Just a quick thank you to everyone. I’m not sure if there has been a busier day at this site. A lot of people came here yesterday for recruiting and the basketball stuff. That’s very humbling and still surprising even after many years doing this. That so many of you come here for Pitt information, thoughts and discussion; welll, it really does mean a lot to me.

Best quote of the day from Pitt’s 2010 football recruiting class came from Eric Williams.

Eric Williams had announced his intention to head to the University of Pittsburgh earlier in the summer. But that didn’t diminish the sense of pride on Wednesday morning when he faxed his paperwork to the university from the counselor’s office at Pennsbury High School.

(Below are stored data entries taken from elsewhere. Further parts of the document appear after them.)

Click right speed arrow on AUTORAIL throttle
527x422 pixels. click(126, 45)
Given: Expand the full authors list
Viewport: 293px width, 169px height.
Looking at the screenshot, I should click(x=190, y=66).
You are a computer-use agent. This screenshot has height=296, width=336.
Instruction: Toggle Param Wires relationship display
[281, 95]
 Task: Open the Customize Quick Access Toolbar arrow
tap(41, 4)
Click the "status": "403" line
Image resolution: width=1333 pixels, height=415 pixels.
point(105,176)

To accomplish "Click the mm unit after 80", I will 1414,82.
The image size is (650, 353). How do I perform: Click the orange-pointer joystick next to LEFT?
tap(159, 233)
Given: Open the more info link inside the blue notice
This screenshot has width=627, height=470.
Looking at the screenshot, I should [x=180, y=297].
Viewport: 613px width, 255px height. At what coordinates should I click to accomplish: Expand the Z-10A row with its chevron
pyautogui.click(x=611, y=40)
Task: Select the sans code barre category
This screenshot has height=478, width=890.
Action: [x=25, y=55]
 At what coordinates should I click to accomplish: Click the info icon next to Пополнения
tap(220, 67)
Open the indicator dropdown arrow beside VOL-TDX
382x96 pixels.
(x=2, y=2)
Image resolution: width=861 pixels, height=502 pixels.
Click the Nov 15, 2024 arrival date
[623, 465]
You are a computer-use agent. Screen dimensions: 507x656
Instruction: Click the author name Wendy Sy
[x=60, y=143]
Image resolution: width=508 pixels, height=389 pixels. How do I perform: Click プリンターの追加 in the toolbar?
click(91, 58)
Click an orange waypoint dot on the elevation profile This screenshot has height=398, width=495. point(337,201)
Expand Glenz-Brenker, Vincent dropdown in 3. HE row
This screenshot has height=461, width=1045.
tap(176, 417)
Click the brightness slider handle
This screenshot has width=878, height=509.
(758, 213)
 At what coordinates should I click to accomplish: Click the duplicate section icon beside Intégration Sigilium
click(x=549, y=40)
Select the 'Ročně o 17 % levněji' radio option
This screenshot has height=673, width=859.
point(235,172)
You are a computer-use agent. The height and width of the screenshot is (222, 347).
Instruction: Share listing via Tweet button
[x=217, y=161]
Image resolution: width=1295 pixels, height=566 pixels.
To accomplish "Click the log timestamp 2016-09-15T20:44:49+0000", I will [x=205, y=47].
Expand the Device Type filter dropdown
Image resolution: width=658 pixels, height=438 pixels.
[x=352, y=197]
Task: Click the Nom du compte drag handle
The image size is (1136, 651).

“When the fax was done going through, I realized that I was a Pittsburgh Panther,” Williams said. “And I couldn’t begin to tell you how great a feeling that was. It’s something that you dream about and you understand what it means.”

Others were just glad to have the whole process over and done.

Arthur Doakes, a lineman for Lebanon, made his decision to go to Pitt official in the morning. Doakes, a 6-6, 330 offensive guard, signed with his mother, siblings and coaches around him.

“A lot of relief,” Doakes said of the signing. “Now I don’t have to worry about it anymore.”

Doakes made his verbal commitment in July. He said that the professional coaching experience of Panther head coach Brian Wannstedt and offensive line coach Tony Wise was one of the factors that helped him choose Pitt.

Yes, I know. “Brian” Wannstedt?

Two of Pitt’s commits played for the national high school champions Don Bosco prep — Brandon Sacco and Bryan Murphy.

Not only is Murphy, who is 6-foot-3 and 245 pounds, one of the most highly recruited prospects at the football factory that is Don Bosco, he’s regarded as one of the best to ever play for the Ironmen.

“Bryan is one of the most dominant players to ever play at Don Bosco, probably the greatest lineman,” Don Bosco coach Greg Toal said. “He’s just a tremendous leader, a tremendous worker. He’s tough and hard-working. Bryan is as high character a guy as we’ve ever had here, and he’s going to make us proud at Pitt.”

Murphy verbally committed to Pitt, which finished 10-3 and ranked 15th in the nation last season, in June. Pitt coach Dave Wannstedt visited Murphy at Don Bosco, an all-boys Catholic school in Ramsey, N.J., and at his Washingtonville home.

“I just felt really comfortable at Pitt,” said Murphy, a two-time all-state selection who had 47 tackles and nine sacks as a senior. “They run the same defensive schemes as Don Bosco, and I just liked the city. To play Division I football is great, to play at one of the top teams is even better. I want to play good enough to at least rotate in.”

At their team signing ceremony they got additional congratulations.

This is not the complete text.